Tyrosine Hydroxylase in “Leaky” Adrenal Medullary Cells: Evidence for In Situ Phosphorylation by Separate Ca2+ and Cyclic AMP‐Dependent Systems

Abstract

The systems responsible for phosphorylating tyrosine hydroxylase, the rate-limiting enzyme or catecholamine biosynthesis, were investigated in situ in adrenal medullary cells made permeable to solutes of up to 1000 dalton by exposure to brief intense electric fields. Two different phosphorylation systems were found. One is dependent on Ca2+, the other on cAMP. The Ca2+-dependent system is half-maximally activated by 1-2 .mu.M Ca2+ and 0.5 mM ATP and follows a time course similar to that of secretion of catecholamines. Trifluoperazine (0.1 mM) does not inhibit significantly Ca2+-dependent phosphorylation of tyrosine hydroxylase in situ. The cAMP-dependent system is half-maximally activated by addition of 0.5 .mu.M cAMP and .apprx. 0.3 mM ATP. Ca2+-dependent and cAMP-dependent phosphorylations of tyrosine hydroxylase have roughly the same time course and are additive under conditions where 1 system is already saturated.

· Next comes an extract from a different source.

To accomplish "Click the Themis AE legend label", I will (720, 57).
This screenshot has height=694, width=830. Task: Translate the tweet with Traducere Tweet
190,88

Peptide maps of immunoprecipitated tyrosine hydroxylase, after in situ phosphorylation of the enzyme either in the presence of 10-8 M Ca2+ plus 2 .times. 10-5 M cAMP or of 10-5 M Ca2+, show a marked difference indicating that the enzyme contains several phosphorylation sites. At least 1 of these sites is phosphorylated only by the Ca2+-dependent system, whereas the other site(s) are phosphorylated by both the Ca2+- and cAMP-dependent systems. The effect of in situ phosphorylation of tyrosine hydroxylase on its enzymatic activity was also investigated.